With a lot of small tasks, the softirq sched is nearly never called
when no_hz is enabled. In this case load_balance() is mainly called
with the newly_idle mode which doesn't update the cpu_power.

Add a next_update field which ensure a maximum update period when
there is short activity.

Having stale cpu_power information can skew the load-balancing
decisions, this is cured by the guaranteed update.

Signed-off-by: Vincent Guittot <vincent.guittot@linaro.org>
Signed-off-by: Peter Zijlstra <a.p.zijlstra@chello.nl>
Link: http://lkml.kernel.org/r/1323717668-2143-1-git-send-email-vincent.guittot@linaro.org
---
 include/linux/sched.h |    1 +
 kernel/sched/fair.c   |   24 ++++++++++++++++--------
 2 files changed, 17 insertions(+), 8 deletions(-)
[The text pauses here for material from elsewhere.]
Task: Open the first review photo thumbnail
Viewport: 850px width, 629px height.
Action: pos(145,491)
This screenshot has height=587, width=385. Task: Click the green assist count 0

diff --git a/include/linux/sched.h b/include/linux/sched.h
index 0e19595..92313a3f 100644
--- a/include/linux/sched.h
+++ b/include/linux/sched.h
@@ -905,6 +905,7 @@ struct sched_group_power {
 	 * single CPU.
 	 */
 	unsigned int power, power_orig;
+	unsigned long next_update;
 	/*
 	 * Number of busy cpus in this group.
 	 */
diff --git a/kernel/sched/fair.c b/kernel/sched/fair.c
index 7c6414f..8e77a6b 100644
--- a/kernel/sched/fair.c
+++ b/kernel/sched/fair.c
@@ -215,6 +215,8 @@ calc_delta_mine(unsigned long delta_exec, unsigned long weight,
 
 const struct sched_class fair_sched_class;
 
+static unsigned long __read_mostly max_load_balance_interval = HZ/10;
+
 /**************************************************************
  * CFS operations on generic schedulable entities:
  */
@@ -3776,6 +3778,11 @@ void update_group_power(struct sched_domain *sd, int cpu)
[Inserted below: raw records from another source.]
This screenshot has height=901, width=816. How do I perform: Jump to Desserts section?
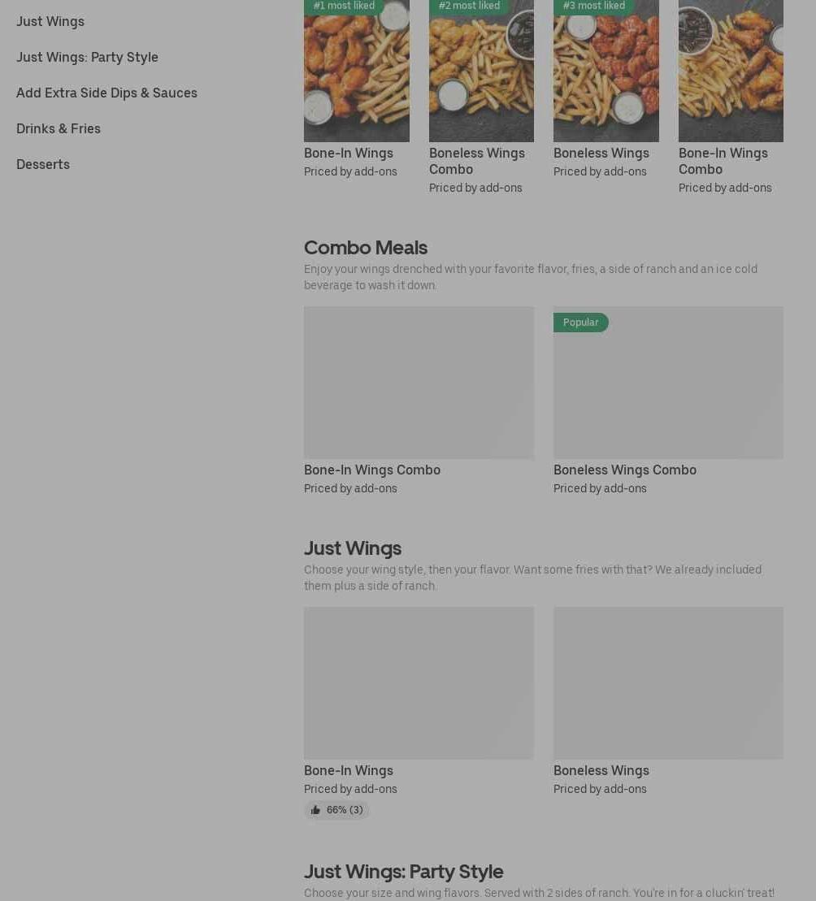coord(43,164)
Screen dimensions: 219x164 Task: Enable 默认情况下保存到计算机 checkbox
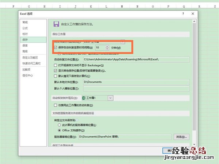click(55, 76)
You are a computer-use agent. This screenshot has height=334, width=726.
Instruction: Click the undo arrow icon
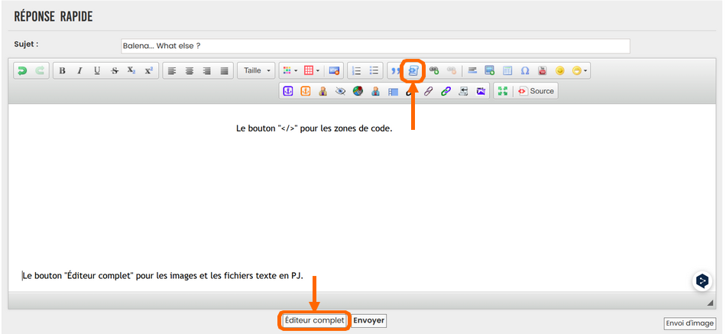[x=23, y=71]
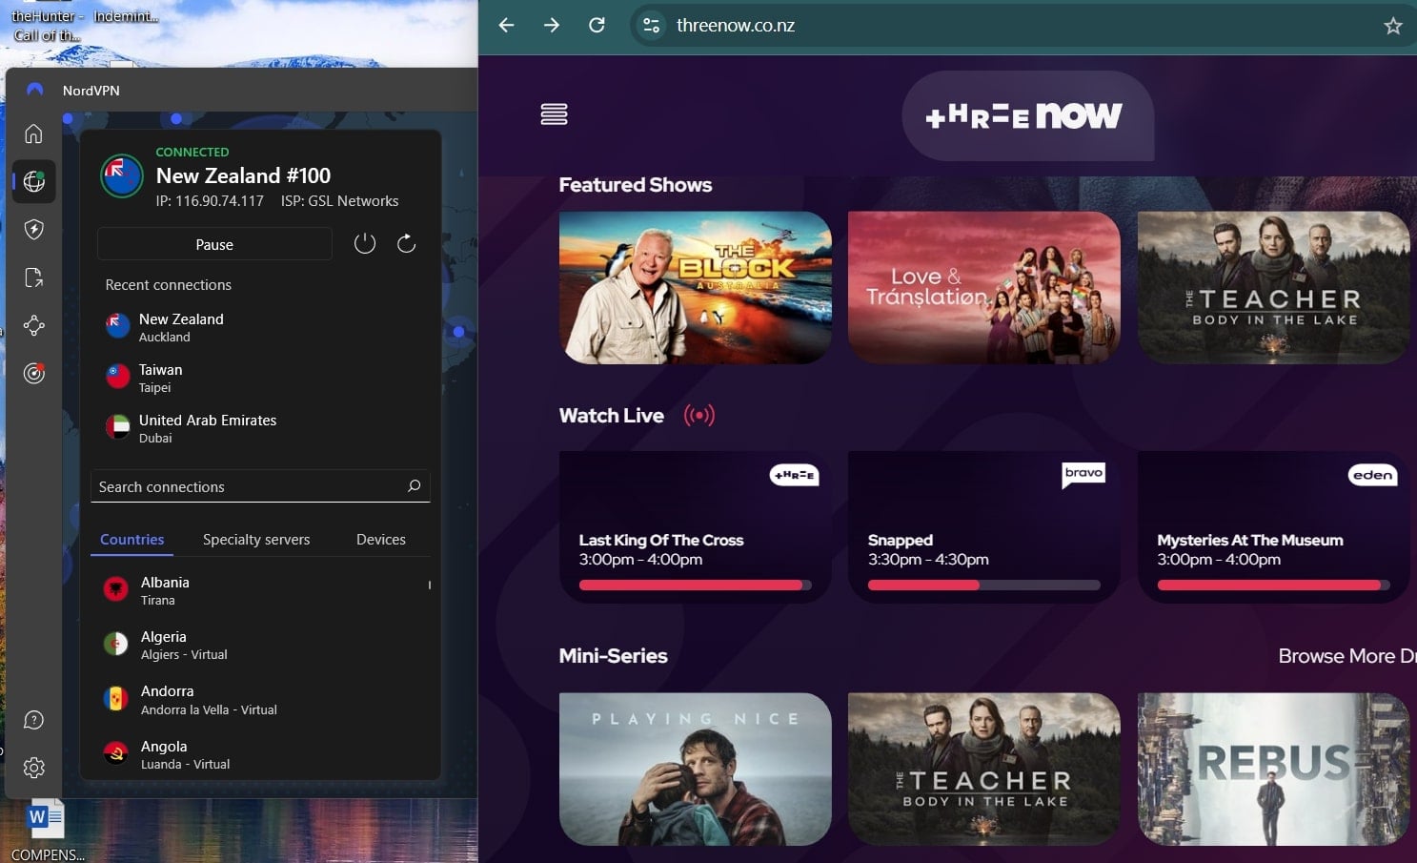Click Browse More next to Mini-Series
Viewport: 1417px width, 863px height.
coord(1345,656)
 	struct sched_domain *child = sd->child;
 	struct sched_group *group, *sdg = sd->groups;
 	unsigned long power;
+	unsigned long interval;
+
+	interval = msecs_to_jiffies(sd->balance_interval);
+	interval = clamp(interval, 1UL, max_load_balance_interval);
+	sdg->sgp->next_update = jiffies + interval;
 
 	if (!child) {
 		update_cpu_power(sd, cpu);
@@ -3883,12 +3890,15 @@ static inline void update_sg_lb_stats(struct sched_domain *sd,
 	 * domains. In the newly idle case, we will allow all the cpu's
 	 * to do the newly idle load balance.
 	 */
-	if (idle != CPU_NEWLY_IDLE && local_group) {
-		if (balance_cpu != this_cpu) {
-			*balance = 0;
-			return;
-		}
-		update_group_power(sd, this_cpu);
+	if (local_group) {
+		if (idle != CPU_NEWLY_IDLE) {
+			if (balance_cpu != this_cpu) {
+				*balance = 0;
+				return;
+			}
+			update_group_power(sd, this_cpu);
+		} else if (time_after_eq(jiffies, group->sgp->next_update))
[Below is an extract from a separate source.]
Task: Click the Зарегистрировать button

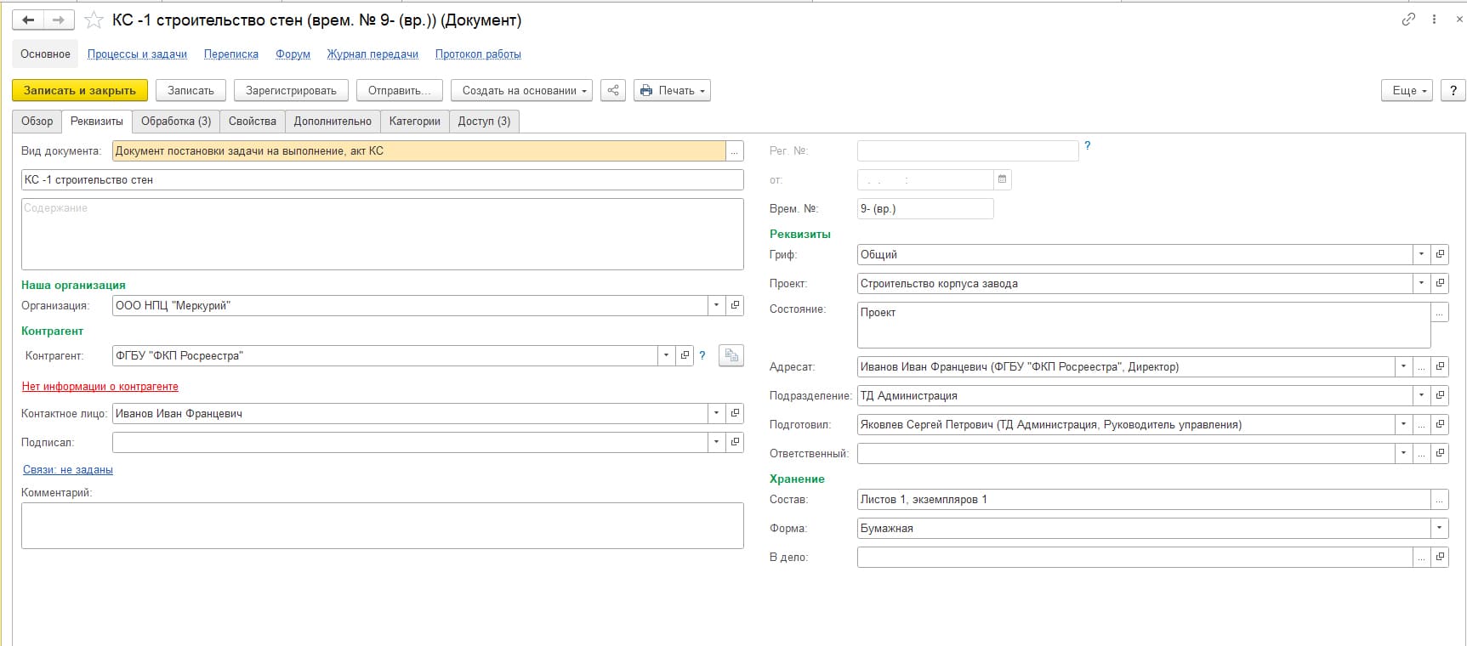Action: click(291, 90)
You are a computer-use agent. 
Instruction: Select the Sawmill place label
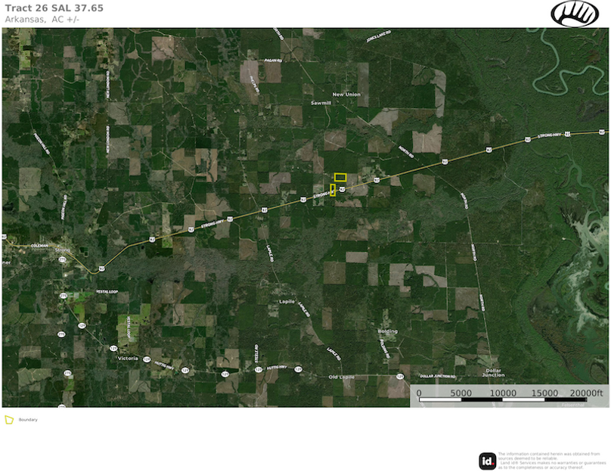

+			update_group_power(sd, this_cpu);
 	}
 
 	/* Adjust by relative CPU power of the group */
@@ -4945,8 +4955,6 @@ static int __cpuinit sched_ilb_notifier(struct notifier_block *nfb,
 
 static DEFINE_SPINLOCK(balancing);
 
-static unsigned long __read_mostly max_load_balance_interval = HZ/10;
-
 /*
  * Scale the max load_balance interval with the number of CPUs in the system.
  * This trades load-balance latency on larger machines for less cross talk.